*Assignment*: Using the material below, return exactly the lines between the one holding "Contact Us (116, 807)" and the one holding "Tuberculosis and Lung Health (648, 1522)", inclusive, and no others.

------------------------

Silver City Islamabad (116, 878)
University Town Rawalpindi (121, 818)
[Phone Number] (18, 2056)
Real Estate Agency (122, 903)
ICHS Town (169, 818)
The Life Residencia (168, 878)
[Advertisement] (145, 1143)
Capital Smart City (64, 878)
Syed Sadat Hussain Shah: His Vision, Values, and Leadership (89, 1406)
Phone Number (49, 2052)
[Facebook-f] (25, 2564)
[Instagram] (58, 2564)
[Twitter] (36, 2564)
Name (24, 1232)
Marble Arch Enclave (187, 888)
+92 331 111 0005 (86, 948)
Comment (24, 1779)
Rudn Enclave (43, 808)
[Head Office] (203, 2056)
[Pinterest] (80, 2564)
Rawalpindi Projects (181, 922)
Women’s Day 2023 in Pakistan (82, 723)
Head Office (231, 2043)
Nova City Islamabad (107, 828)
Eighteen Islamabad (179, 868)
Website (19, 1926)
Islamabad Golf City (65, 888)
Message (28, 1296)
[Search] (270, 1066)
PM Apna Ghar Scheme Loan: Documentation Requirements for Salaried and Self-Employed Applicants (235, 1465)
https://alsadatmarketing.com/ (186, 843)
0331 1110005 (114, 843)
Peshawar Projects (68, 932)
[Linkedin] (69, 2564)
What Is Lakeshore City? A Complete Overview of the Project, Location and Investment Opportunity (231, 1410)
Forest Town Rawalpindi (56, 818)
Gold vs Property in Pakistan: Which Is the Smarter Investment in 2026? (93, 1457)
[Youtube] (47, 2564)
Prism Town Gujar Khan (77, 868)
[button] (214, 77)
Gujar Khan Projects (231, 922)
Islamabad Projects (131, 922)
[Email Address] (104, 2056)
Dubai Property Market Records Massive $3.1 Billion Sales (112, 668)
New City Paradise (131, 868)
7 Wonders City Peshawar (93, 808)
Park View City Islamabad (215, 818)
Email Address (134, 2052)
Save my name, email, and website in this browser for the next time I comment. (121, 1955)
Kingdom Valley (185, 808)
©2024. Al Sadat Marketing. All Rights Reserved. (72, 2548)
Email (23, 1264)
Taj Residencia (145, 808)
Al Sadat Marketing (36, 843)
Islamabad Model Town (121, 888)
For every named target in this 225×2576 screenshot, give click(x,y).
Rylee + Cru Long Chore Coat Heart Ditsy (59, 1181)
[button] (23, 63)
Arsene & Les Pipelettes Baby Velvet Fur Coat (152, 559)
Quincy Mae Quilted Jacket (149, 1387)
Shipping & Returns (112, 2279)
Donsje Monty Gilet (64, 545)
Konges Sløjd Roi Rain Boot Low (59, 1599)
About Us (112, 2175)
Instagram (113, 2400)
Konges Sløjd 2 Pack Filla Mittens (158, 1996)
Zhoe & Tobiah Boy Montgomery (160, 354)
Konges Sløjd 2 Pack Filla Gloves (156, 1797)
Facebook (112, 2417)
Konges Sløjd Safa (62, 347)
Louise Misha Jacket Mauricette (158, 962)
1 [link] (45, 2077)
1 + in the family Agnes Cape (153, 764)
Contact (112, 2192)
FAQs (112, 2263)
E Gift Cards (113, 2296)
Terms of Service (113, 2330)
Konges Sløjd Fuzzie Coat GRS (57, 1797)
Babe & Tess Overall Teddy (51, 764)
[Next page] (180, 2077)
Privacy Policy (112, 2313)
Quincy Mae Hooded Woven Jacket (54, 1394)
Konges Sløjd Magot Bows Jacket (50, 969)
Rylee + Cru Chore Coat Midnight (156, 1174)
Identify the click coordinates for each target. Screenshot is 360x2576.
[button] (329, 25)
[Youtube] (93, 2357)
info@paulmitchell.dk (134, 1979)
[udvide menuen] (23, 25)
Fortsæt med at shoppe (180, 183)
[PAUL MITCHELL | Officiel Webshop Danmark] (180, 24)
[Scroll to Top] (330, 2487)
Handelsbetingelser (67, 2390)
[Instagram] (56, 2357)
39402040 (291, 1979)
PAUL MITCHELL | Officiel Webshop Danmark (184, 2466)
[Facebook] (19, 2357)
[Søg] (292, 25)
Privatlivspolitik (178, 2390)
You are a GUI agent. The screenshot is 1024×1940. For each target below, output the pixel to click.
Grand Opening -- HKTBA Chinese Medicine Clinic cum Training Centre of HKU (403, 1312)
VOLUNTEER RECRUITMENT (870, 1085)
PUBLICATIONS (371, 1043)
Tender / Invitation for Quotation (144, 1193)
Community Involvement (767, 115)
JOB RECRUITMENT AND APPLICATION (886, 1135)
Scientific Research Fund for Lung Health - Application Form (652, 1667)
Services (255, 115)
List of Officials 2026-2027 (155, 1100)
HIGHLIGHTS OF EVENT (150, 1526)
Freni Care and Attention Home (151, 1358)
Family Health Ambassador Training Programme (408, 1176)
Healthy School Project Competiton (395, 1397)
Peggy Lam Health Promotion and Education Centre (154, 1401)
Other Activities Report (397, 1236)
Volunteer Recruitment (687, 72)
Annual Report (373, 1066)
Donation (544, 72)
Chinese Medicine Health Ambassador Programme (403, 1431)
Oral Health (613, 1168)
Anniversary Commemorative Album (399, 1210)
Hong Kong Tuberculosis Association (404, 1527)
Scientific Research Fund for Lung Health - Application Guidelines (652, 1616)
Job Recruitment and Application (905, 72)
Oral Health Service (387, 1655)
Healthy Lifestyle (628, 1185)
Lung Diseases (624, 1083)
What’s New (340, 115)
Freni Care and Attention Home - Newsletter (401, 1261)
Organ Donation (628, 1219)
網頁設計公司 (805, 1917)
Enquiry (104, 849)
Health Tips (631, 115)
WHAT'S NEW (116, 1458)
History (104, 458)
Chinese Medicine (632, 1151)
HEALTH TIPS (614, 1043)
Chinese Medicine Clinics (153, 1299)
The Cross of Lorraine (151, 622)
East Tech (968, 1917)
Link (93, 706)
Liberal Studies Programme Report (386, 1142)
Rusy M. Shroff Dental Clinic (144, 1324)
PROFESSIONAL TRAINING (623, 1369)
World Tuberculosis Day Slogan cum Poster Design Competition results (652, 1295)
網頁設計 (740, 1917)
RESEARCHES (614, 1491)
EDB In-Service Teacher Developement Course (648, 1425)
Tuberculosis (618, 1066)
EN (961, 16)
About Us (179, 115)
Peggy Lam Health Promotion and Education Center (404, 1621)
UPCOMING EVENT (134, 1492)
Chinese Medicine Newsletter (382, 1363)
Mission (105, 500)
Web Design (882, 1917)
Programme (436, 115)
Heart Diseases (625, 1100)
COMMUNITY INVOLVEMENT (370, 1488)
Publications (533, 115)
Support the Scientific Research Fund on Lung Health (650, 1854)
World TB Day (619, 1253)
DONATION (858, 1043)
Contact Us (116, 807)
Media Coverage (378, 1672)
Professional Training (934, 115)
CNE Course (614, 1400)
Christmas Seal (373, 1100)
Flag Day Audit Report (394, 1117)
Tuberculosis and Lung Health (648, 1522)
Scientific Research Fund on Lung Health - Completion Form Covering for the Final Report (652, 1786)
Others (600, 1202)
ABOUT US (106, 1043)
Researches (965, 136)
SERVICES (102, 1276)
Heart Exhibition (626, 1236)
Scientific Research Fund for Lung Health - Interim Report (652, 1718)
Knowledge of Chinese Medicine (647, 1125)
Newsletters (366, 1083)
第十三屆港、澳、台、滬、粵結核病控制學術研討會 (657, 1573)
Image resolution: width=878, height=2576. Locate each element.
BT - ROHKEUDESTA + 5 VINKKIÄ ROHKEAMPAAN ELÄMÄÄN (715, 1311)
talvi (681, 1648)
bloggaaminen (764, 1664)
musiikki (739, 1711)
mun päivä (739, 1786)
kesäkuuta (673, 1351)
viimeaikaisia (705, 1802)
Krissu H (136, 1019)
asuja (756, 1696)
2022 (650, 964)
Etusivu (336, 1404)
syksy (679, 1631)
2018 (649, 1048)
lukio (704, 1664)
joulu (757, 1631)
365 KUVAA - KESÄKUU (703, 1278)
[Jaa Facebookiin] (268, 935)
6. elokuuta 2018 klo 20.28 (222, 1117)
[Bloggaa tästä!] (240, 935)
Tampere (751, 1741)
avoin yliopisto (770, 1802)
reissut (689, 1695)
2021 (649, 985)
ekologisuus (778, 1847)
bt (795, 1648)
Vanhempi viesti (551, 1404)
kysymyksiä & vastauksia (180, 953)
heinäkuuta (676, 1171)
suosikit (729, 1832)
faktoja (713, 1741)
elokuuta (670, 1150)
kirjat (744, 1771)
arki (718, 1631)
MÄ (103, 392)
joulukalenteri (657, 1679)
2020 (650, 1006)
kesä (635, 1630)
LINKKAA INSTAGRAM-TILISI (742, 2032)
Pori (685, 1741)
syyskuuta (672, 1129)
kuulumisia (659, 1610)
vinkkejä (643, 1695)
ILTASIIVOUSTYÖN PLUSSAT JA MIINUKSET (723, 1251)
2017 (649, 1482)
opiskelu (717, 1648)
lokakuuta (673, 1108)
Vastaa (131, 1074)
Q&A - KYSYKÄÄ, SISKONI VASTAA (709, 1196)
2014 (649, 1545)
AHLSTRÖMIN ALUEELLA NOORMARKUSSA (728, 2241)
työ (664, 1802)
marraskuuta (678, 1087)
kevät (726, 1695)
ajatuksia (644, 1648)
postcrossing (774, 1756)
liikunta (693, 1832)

------------------------

*Finished task*:
Contact Us (116, 807)
Media Coverage (378, 1672)
Professional Training (934, 115)
CNE Course (614, 1400)
Christmas Seal (373, 1100)
Flag Day Audit Report (394, 1117)
Tuberculosis and Lung Health (648, 1522)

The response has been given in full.